* **SOURCE EXTRACT**:

Re: Passing non-primitive objects between EnumerableConverter and the Queryable

Posted by Julian Hyde <jh...@gmail.com>.
Sorry, rather busy so my answer will be partial.

The easiest thing to put into DataContext is a table. If you can make your ‘object’ look like a table and wire it into the schema/table hierarchy then you can get it from the schema tree.

You can’t officially share objects between executions. But you can use your JSON string as a key to a cache (say a static Guava cache), so that when you deserialize your JSON string you will end up with the same object as when you last executed the query.

> On Nov 7, 2022, at 2:51 PM, Courtney Robinson <co...@hypi.io> wrote:
> 
> Okay, I understand the reasoning.
>> 
>> If you need complex non-primitive objects a really good pattern is to pass
>> in a string representation of that object (say JSON) and then build the
>> objects using ‘root’ as a directory service.
>> 
> I actually thought something like that was possible but I couldn't figure
> out how to get anything into the DataContext root parameter.
> I was successfully generating code like this
> (org.apache.lucene.search.Query)root.get("my_query")
> but couldn't figure out how to put query into DataContext root.
> 
> In debug I saw that it was an anonymous class from inside
> CalciteConnectionImpl (this was with a JDBC based setup). Knowing what I
> know now, I guess that means it wraps the connection params? I'll checkout
> the code later.
> 
> I've since changed and followed the setup from the BOSS 21 lucene video as
> I needed more control over the Lex and other options.

* **WRITTEN REQUEST 1**: Reproduce the mailing list reply about passing objects to DataContext word for word, in full.
The records that come next are unrelated to the mailing list reply above.

* **RECORDS FOR THIS TASK**:
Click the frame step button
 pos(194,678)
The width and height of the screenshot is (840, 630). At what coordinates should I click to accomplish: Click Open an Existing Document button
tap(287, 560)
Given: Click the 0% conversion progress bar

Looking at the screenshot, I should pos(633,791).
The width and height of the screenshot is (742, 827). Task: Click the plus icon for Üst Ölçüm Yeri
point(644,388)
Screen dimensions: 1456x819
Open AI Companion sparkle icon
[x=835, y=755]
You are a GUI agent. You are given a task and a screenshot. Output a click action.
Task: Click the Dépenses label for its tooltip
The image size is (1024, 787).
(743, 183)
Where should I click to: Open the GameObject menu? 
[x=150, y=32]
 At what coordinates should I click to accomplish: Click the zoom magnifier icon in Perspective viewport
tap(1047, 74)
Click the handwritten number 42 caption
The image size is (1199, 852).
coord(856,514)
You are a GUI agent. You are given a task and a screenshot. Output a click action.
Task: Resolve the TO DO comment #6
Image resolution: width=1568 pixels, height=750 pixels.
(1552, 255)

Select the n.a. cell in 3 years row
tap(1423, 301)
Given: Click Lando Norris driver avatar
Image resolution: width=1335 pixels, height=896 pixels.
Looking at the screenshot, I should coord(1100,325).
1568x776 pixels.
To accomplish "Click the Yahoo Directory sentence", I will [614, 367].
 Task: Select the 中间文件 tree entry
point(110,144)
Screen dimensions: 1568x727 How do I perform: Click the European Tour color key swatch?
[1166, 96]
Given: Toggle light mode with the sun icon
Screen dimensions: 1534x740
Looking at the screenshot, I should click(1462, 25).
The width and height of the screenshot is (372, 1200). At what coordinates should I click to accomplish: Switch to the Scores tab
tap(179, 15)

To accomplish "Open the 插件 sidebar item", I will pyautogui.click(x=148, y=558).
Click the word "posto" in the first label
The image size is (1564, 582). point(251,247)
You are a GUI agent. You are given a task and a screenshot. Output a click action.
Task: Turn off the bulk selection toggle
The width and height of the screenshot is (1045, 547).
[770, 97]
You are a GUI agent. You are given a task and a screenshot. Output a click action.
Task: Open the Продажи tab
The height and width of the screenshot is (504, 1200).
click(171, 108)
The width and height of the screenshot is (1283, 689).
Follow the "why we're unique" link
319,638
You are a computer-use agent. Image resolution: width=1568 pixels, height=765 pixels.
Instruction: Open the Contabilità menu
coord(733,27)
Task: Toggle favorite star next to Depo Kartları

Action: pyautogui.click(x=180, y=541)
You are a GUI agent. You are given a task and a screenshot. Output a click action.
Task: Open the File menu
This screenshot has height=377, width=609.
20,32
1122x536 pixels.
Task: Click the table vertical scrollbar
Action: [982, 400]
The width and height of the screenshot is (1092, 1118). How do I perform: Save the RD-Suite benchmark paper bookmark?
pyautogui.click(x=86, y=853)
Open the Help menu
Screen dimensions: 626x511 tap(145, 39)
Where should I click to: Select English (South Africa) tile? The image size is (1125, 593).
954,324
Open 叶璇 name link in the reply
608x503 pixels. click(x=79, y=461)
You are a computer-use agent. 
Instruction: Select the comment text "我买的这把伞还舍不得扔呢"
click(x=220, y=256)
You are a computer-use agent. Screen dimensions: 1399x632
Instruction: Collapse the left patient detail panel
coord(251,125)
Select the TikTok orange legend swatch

* **WRITTEN REQUEST 2**: Write out the records from their first line through the line containing "tap(287, 560)", and nothing else.

* **FINISHED ANSWER 1**:
Re: Passing non-primitive objects between EnumerableConverter and the Queryable

Posted by Julian Hyde <jh...@gmail.com>.
Sorry, rather busy so my answer will be partial.

The easiest thing to put into DataContext is a table. If you can make your ‘object’ look like a table and wire it into the schema/table hierarchy then you can get it from the schema tree.

You can’t officially share objects between executions. But you can use your JSON string as a key to a cache (say a static Guava cache), so that when you deserialize your JSON string you will end up with the same object as when you last executed the query.

> On Nov 7, 2022, at 2:51 PM, Courtney Robinson <co...@hypi.io> wrote:
> 
> Okay, I understand the reasoning.
>> 
>> If you need complex non-primitive objects a really good pattern is to pass
>> in a string representation of that object (say JSON) and then build the
>> objects using ‘root’ as a directory service.
>> 
> I actually thought something like that was possible but I couldn't figure
> out how to get anything into the DataContext root parameter.
> I was successfully generating code like this
> (org.apache.lucene.search.Query)root.get("my_query")
> but couldn't figure out how to put query into DataContext root.
> 
> In debug I saw that it was an anonymous class from inside
> CalciteConnectionImpl (this was with a JDBC based setup). Knowing what I
> know now, I guess that means it wraps the connection params? I'll checkout
> the code later.
> 
> I've since changed and followed the setup from the BOSS 21 lucene video as
> I needed more control over the Lex and other options.

* **FINISHED ANSWER 2**:
Click the frame step button
 pos(194,678)
The width and height of the screenshot is (840, 630). At what coordinates should I click to accomplish: Click Open an Existing Document button
tap(287, 560)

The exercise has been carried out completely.